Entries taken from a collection
Content starts

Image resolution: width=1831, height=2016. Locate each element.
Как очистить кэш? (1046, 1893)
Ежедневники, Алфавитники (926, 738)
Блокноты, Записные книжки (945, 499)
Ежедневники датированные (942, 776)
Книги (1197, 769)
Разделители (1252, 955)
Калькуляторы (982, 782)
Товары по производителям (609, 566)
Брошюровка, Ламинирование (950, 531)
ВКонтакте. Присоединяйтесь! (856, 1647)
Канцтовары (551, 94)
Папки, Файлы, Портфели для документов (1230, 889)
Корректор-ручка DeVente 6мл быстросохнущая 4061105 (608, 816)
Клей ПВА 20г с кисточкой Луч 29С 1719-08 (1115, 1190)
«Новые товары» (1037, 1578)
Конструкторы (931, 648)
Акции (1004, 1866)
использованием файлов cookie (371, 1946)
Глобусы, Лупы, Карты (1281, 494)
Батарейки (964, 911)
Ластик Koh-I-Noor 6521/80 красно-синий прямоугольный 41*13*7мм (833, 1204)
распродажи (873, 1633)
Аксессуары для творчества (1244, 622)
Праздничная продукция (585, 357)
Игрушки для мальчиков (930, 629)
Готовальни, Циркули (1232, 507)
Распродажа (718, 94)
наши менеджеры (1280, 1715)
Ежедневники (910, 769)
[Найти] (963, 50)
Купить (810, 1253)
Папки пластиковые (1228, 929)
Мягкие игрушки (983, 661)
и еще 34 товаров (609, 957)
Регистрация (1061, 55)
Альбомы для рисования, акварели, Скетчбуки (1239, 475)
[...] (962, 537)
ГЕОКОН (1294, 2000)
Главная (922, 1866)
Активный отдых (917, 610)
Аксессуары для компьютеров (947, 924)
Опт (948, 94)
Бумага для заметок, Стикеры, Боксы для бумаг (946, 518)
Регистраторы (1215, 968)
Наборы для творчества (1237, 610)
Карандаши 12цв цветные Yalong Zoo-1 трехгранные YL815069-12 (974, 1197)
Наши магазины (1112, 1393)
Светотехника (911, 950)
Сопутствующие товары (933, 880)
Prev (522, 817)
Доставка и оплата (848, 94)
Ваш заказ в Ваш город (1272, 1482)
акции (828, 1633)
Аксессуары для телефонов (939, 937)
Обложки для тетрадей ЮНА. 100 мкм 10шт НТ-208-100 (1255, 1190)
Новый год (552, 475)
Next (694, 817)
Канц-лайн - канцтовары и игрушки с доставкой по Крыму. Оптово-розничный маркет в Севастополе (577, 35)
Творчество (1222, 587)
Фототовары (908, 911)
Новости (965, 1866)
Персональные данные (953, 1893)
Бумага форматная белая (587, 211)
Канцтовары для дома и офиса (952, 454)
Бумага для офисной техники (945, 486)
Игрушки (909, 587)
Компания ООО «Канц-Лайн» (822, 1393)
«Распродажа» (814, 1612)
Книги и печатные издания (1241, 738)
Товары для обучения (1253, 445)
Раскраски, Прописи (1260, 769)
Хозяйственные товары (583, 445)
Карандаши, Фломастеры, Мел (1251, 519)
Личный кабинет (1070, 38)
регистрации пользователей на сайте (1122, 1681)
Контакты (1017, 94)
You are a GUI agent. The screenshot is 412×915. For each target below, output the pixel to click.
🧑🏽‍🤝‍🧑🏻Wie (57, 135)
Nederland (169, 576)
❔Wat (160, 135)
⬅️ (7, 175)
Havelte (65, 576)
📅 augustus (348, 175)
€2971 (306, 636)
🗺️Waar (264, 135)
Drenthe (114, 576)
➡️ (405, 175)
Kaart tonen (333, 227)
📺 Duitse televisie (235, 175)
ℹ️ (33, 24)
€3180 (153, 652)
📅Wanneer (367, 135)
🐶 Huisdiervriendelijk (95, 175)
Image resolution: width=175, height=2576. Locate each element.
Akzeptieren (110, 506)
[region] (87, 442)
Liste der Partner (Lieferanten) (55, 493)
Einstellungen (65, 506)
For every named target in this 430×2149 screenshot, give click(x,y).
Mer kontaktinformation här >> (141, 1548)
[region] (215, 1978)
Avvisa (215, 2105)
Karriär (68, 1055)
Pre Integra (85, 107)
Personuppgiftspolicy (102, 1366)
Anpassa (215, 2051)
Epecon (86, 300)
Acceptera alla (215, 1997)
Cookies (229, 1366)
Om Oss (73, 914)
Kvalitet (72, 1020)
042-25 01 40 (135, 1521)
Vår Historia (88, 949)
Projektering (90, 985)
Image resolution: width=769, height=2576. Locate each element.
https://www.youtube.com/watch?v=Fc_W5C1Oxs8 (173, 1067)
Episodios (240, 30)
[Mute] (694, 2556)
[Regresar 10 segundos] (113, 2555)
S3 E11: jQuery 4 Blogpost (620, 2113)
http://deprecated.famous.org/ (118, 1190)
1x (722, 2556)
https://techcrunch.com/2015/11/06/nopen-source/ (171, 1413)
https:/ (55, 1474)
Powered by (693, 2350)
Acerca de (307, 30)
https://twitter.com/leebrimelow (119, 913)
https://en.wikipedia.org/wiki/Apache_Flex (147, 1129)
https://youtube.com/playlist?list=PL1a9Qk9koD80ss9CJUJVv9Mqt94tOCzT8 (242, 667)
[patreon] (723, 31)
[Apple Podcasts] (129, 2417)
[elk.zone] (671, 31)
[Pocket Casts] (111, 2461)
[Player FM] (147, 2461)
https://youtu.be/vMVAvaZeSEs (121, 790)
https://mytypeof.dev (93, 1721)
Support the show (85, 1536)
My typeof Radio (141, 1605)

Content ends

Problem requirements :: Please output an exact copy of the lines above, from the opening line of the data down to the line that contains "Фототовары (908, 911)".

Written answer ::
Image resolution: width=1831, height=2016. Locate each element.
Как очистить кэш? (1046, 1893)
Ежедневники, Алфавитники (926, 738)
Блокноты, Записные книжки (945, 499)
Ежедневники датированные (942, 776)
Книги (1197, 769)
Разделители (1252, 955)
Калькуляторы (982, 782)
Товары по производителям (609, 566)
Брошюровка, Ламинирование (950, 531)
ВКонтакте. Присоединяйтесь! (856, 1647)
Канцтовары (551, 94)
Папки, Файлы, Портфели для документов (1230, 889)
Корректор-ручка DeVente 6мл быстросохнущая 4061105 (608, 816)
Клей ПВА 20г с кисточкой Луч 29С 1719-08 (1115, 1190)
«Новые товары» (1037, 1578)
Конструкторы (931, 648)
Акции (1004, 1866)
использованием файлов cookie (371, 1946)
Глобусы, Лупы, Карты (1281, 494)
Батарейки (964, 911)
Ластик Koh-I-Noor 6521/80 красно-синий прямоугольный 41*13*7мм (833, 1204)
распродажи (873, 1633)
Аксессуары для творчества (1244, 622)
Праздничная продукция (585, 357)
Игрушки для мальчиков (930, 629)
Готовальни, Циркули (1232, 507)
Распродажа (718, 94)
наши менеджеры (1280, 1715)
Ежедневники (910, 769)
[Найти] (963, 50)
Купить (810, 1253)
Папки пластиковые (1228, 929)
Мягкие игрушки (983, 661)
и еще 34 товаров (609, 957)
Регистрация (1061, 55)
Альбомы для рисования, акварели, Скетчбуки (1239, 475)
[...] (962, 537)
ГЕОКОН (1294, 2000)
Главная (922, 1866)
Активный отдых (917, 610)
Аксессуары для компьютеров (947, 924)
Опт (948, 94)
Бумага для заметок, Стикеры, Боксы для бумаг (946, 518)
Регистраторы (1215, 968)
Наборы для творчества (1237, 610)
Карандаши 12цв цветные Yalong Zoo-1 трехгранные YL815069-12 (974, 1197)
Наши магазины (1112, 1393)
Светотехника (911, 950)
Сопутствующие товары (933, 880)
Prev (522, 817)
Доставка и оплата (848, 94)
Ваш заказ в Ваш город (1272, 1482)
акции (828, 1633)
Аксессуары для телефонов (939, 937)
Обложки для тетрадей ЮНА. 100 мкм 10шт НТ-208-100 (1255, 1190)
Новый год (552, 475)
Next (694, 817)
Канц-лайн - канцтовары и игрушки с доставкой по Крыму. Оптово-розничный маркет в Севастополе (577, 35)
Творчество (1222, 587)
Фототовары (908, 911)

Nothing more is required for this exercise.